▶ **READING TEXT**:

This process was known as schema-on-write, and it was the only method of writing data to a database. Some of the benefits of a schema-on-write framework were that the data in the database was robust (everything that was written was determined to be useful to analysts), consistent (all of the data was structured the same), and clean (accessible to end users).
However, schema-on-write brings with it several significant drawbacks. The person managing the ETL needs to know how the data is going to be used and analyzed before it’s written, which usually results in more limited dataset availability. Data may be thrown out or not collected because there isn’t a clear enough use case for it yet, which prevents historical analysis.
Hadoop and other modern data lakes turn this idea on its head. Instead of declaring how exactly the data should show up in the database, data from external sources is written to a data lake, and transformed only when it’s ready to be read. This new framework is called schema-on-read, because a schema is defined by analysts as the data is read out of the database for analysis.
While the schema-on-read framework requires more upfront work by analysts to understand the data before declaring a schema for analysis, it can offer more versatility and flexibility for analysis, and ensures that no data is thrown out because it can’t be immediately schematized. Schema-on-read also gives analysts the freedom to impose the schema that makes the most sense for the type of analysis they’re doing. They don’t need to fit the analysis to the schema, they can instead tailor the schema to the analysis.
Three major components of Hadoop architecture
The Hadoop architecture can get very complex very quickly, but there are three core components of every modern Hadoop deployment:
- Hadoop Distributed File System (Storage)
- MapReduce (Processing)
- Apache Hadoop YARN (Resource Allocation)
Hadoop Distributed File System (HDFS)
One of the biggest challenges that led to the introduction of HDFS was the need to store vast amounts of a data in a way such that performance wouldn’t degrade as the storage scaled.
Loading data into HDFS
HDFS was created as a solution to distribute individual pieces of data across many individual machines, and index them so they can be retrieved and processed quickly.
Raw data comprised of varying data formats is loaded in HDFS and partitioned into bite-sized files known as blocks. These blocks are then uniformly distributed across the cluster onto individual storage machines called data nodes. The locations of each individual block are then assigned to a specialized node called a NameNode. The NameNode both indexes the locations of blocks across the cluster and manages access to these data nodes.

▶ **WHAT TO WORK ON**:
A: Decide whether each statement agrees with the Hadoop passage. Answer yes or no for each one, and quote the words of the passage that decide it.
(i) Under schema-on-read, analysts define the schema as the data is read out of the database for analysis.
(ii) Schema-on-read asks less upfront work of analysts than schema-on-write does.
(iii) Raw data loaded into HDFS is split into files known as blocks.
B: Repeat the part of the Hadoop passage word for word, starting at "Hadoop Distributed File System (HDFS)" and ending at "the storage scaled.".

▶ **AVAILABLE DATA**:
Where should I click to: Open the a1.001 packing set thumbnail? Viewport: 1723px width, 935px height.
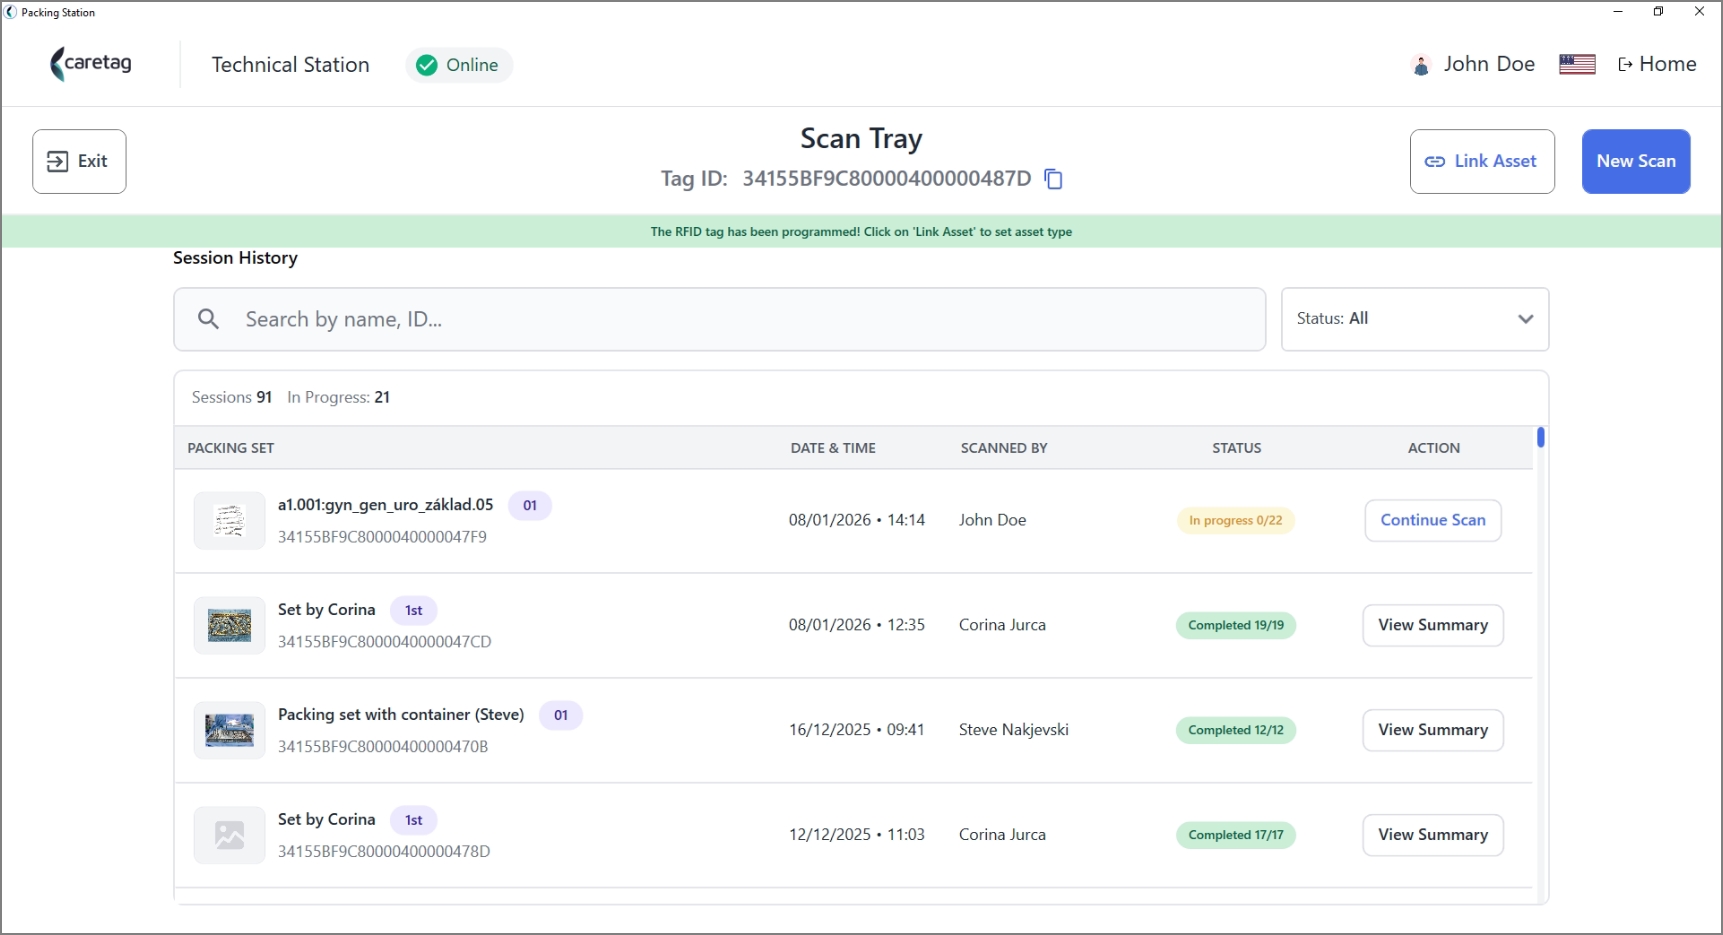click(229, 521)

▶ **SOLVED TASKS**:
A:
(i) Yes: "a schema is defined by analysts as the data is read out of the database for analysis"
(ii) No: "the schema-on-read framework requires more upfront work by analysts to understand the data before declaring a schema for analysis"
(iii) Yes: "Raw data comprised of varying data formats is loaded in HDFS and partitioned into bite-sized files known as blocks"

B:
Hadoop Distributed File System (HDFS)
One of the biggest challenges that led to the introduction of HDFS was the need to store vast amounts of a data in a way such that performance wouldn’t degrade as the storage scaled.